Is this associated cost set problem NP-hard? I have the following problem. I wonder whether or not it appears in the literature. Is it NP-hard?

Given a set $S = \{1,2,\ldots,m\}$, and $A_1,\ldots, A_n$ are subsets of $S$. Each set $A_i$ has an associated weight $x_i\geq 0$ (unknown). Given $c_i,\ldots,c_n$ and $s_1, \ldots,s_m$. The question is how can we choose at most $k$ numbers from $S$ such that $\sum_{i=1}^nc_ix_i$ is maximum, provided that if $j\in S$ is chosen then we must have $\sum\limits_{i: j\in A_i}x_i \leq s_j$, otherwise if $j$ is not chosen, then $x_i = 0$ for all $A_i$ contains $j$. This problem can be formulated as the following MILP. Let $y_j = 1$ if $j$ is chosen and $y_j = 0$ otherwise, then we have the following model $\max \sum_ic_ix_i$ s.t $\sum\limits_{i: j\in A_i}x_i \leq s_jy_j$ for all $j\in S, \sum_jy_j \leq k,  x_i \geq 0, y_j \in \{0, 1\}$.

Thank you in advance! 
 A: Here is a reduction from clique - it's a bit trickier than it looked at first.

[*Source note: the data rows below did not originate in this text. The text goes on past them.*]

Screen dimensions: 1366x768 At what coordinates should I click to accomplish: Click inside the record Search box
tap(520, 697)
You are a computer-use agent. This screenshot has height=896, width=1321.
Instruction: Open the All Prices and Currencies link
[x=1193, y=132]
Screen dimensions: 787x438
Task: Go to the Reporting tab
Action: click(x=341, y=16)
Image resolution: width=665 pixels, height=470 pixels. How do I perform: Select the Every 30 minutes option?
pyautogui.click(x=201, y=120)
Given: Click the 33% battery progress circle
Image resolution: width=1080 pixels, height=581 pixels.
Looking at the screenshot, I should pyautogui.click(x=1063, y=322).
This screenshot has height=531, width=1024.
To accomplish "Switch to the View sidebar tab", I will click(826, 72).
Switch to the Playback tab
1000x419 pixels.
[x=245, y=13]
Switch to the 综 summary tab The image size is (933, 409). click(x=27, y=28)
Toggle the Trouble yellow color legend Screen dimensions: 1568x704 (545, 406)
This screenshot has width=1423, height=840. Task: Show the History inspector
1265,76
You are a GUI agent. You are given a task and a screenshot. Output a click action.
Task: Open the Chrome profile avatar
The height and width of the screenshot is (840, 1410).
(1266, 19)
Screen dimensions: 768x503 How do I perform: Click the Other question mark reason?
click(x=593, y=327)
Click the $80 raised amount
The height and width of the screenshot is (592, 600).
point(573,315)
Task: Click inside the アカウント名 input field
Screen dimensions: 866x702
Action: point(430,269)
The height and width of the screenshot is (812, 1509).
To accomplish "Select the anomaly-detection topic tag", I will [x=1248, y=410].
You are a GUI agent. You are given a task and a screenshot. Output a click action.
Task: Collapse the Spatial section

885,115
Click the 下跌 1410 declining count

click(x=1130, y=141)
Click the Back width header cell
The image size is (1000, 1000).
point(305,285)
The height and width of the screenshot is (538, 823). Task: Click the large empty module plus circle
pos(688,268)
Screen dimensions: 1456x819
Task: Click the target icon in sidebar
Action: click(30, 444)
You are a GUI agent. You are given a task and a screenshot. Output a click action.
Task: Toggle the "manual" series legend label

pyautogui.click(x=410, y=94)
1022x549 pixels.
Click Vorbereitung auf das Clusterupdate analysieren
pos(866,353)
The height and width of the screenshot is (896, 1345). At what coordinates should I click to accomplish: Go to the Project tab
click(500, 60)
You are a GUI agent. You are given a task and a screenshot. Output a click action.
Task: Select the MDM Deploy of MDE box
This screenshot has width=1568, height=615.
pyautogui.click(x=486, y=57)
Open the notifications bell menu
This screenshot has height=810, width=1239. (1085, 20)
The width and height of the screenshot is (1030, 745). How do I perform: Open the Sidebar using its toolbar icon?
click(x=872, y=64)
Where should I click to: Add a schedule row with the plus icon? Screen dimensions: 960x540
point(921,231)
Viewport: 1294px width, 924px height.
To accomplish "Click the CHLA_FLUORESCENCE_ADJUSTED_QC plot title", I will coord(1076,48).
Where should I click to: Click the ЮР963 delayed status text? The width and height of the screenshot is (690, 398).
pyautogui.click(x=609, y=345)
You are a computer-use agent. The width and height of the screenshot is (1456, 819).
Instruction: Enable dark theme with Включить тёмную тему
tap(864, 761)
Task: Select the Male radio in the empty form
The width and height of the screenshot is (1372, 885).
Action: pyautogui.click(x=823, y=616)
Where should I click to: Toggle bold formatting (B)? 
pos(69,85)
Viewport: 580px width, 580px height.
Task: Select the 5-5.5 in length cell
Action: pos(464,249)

CLIQUE is the NP-complete language defined as the pairs $(G,c)$ where $G$ is a simple graph containing a clique of order $c$.
To reduce CLIQUE to your problem, use $S=V(G) \cup E(G)$ and take $A_{ij}=\{i,j,ij\}$ for each edge $ij$. (To match the problem description as written, use enumerations of these sets; $m=|V(G)|+|E(G)|$ and $n=|E(G)|$). Set $c_{ij}=1$ and $s_{ij}=1$ for each edge $ij$. Set $s_i=c-1$ for each vertex $i$. Set $k=c+\binom c 2$.
If there is a clique $i_1,\dots,i_c$, the set of these vertices and all the edges between them gives a set of $k$ elements of $S$. Setting $x_{ij}=1$ for edges in the clique and $x_{ij}=0$ otherwise, we find that $\max\sum_{ij}c_{ij}x_{ij}\geq \binom c 2$.
On the other hand, given a solution with $\sum_{ij}c_{ij}x_{ij}\geq\binom c 2$, there must be at least $\binom c 2$ positive values $x_{ij}$. That means there are at least $\binom c 2$ edges chosen in $S$. So the number of vertices chosen must be at most $k-\binom c 2=c$, but it also has to be at least $c$ to allow $\binom c 2$ edges. This means there is in fact a clique of order $c$ in $G$.